Inside the entrance hall, he reached around her shoulder, and dim yellow light filtered from hidden places in the walls and ceiling. She was in a long, narrow and curved room with the highest ceiling she could remember seeing in a private home. The two longer walls were covered with unfinished logs set vertically to give the impression of a dense forest. The air was filled with the scent of pine overlaying the tang of tobacco.

“One of the few indulgences my position permits,” Dr. Henry said. “I always found those low-ceilinged little boxes so sterile and oppressive.” Instead of recognisable furniture, there were large, semi-rigid cushions in broad stripes of pastel shades scattered across the floor. He pushed a couple into shape and beckoned her. “I think you’ll find these more comfortable than you might expect. But then you don’t remember the tiny little lunch boxes most of us had to live in back there; so you see, being without a past can have its advantages.”

“It’s my friend who has the problem,” she said, wondering if he was trying to trap her. “I didn’t say I had.”

“Right. Of course. I was merely recalling our earlier conversations. I didn’t mean to imply anything else. So what do you think of my little solitary indulgence?”

“It’s very nice. Is that a real fireplace?”

“Yes. Two things I love particularly, and I had them built into this house—my own ideals of luxury: natural materials and illusion. The fireplace illustrates the first—I can burn hardwood logs or other things if I choose in that grate, and they will burn well, with little soot and smoke. As to the second”—he reached forward and picked up a flat remote-control unit—“part of the attraction of illusion is the way it can reveal unsuspected truths about ourselves. Let’s see what we can find here.”

With a faint whirring, a section of the log wall pivoted about a vertical axis and was replaced by a boxlike machine with an astonished-looking cluster of lenses at its centre. He pointed the control unit again. Light flickered from the lenses towards the lower part of the wall in front of her, and the wall glowed and seemed to recede into oceanic depths.

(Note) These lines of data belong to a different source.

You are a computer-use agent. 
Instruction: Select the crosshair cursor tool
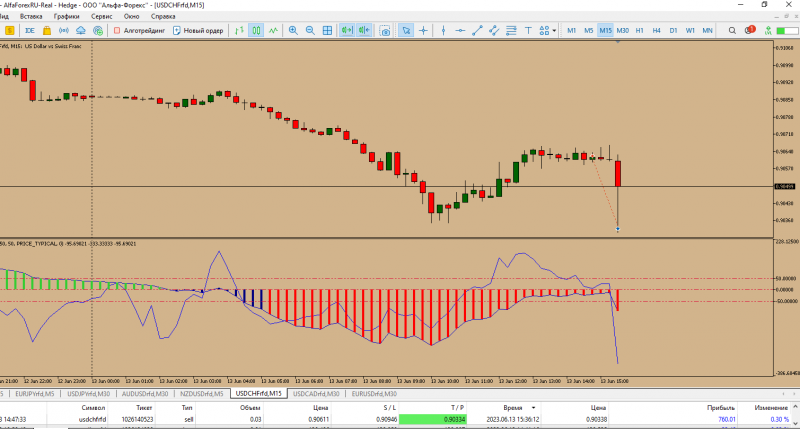tap(425, 31)
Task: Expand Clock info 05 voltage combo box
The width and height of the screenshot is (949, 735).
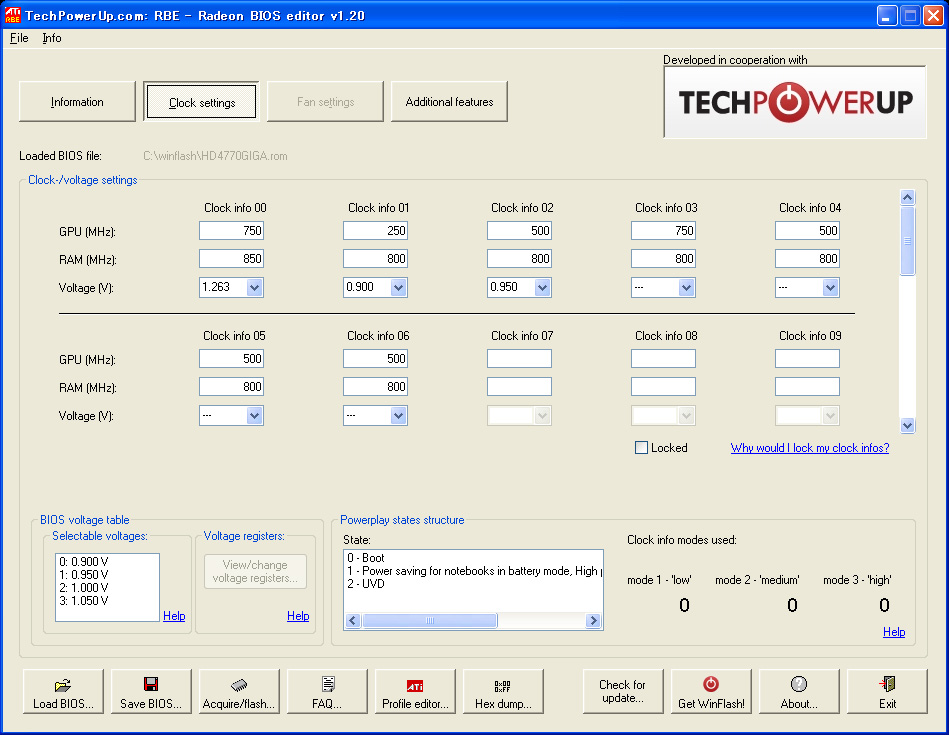Action: coord(254,416)
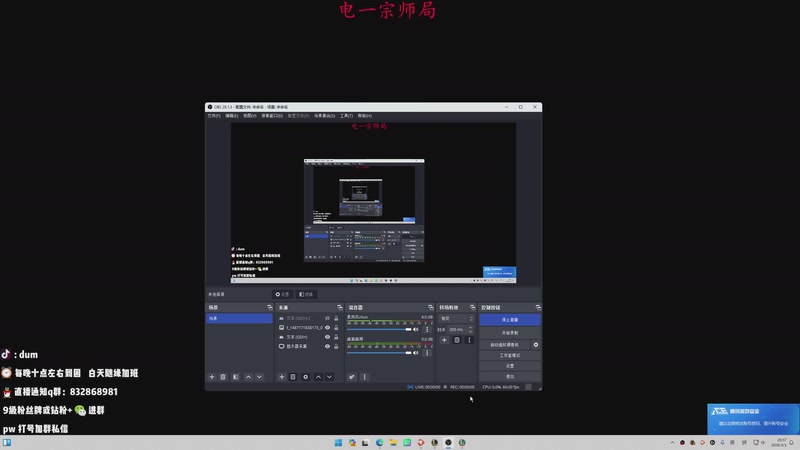Toggle visibility of 显示器采集 source
Screen dimensions: 800x450
(327, 346)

“From some points of view,” he said, “we live by manipulating illusions.” Beneath his voice, orchestral sound began to stir. “Words are masks we’ve learned to recognise in place of the things they label. We count them like coins, valuing them for the face they bear—just as the coin itself is a bronze or nickel mask for the true gold—which in turn is a mask for what we would use it to achieve. You see, what lies behind all the masks is something within the skull, within the mind, something that lies hidden among our dreams and fears. We may look back along our lives and think we glimpse the secret in memory, but memory can be the most precious and most deceiving coinage of all. Memories shift and merge or vanish when we try to examine them. They fade like a half-developed photograph if we ignore them, but distort under the glare of too close a scrutiny. Yet what would we do without them? Do you like this music?”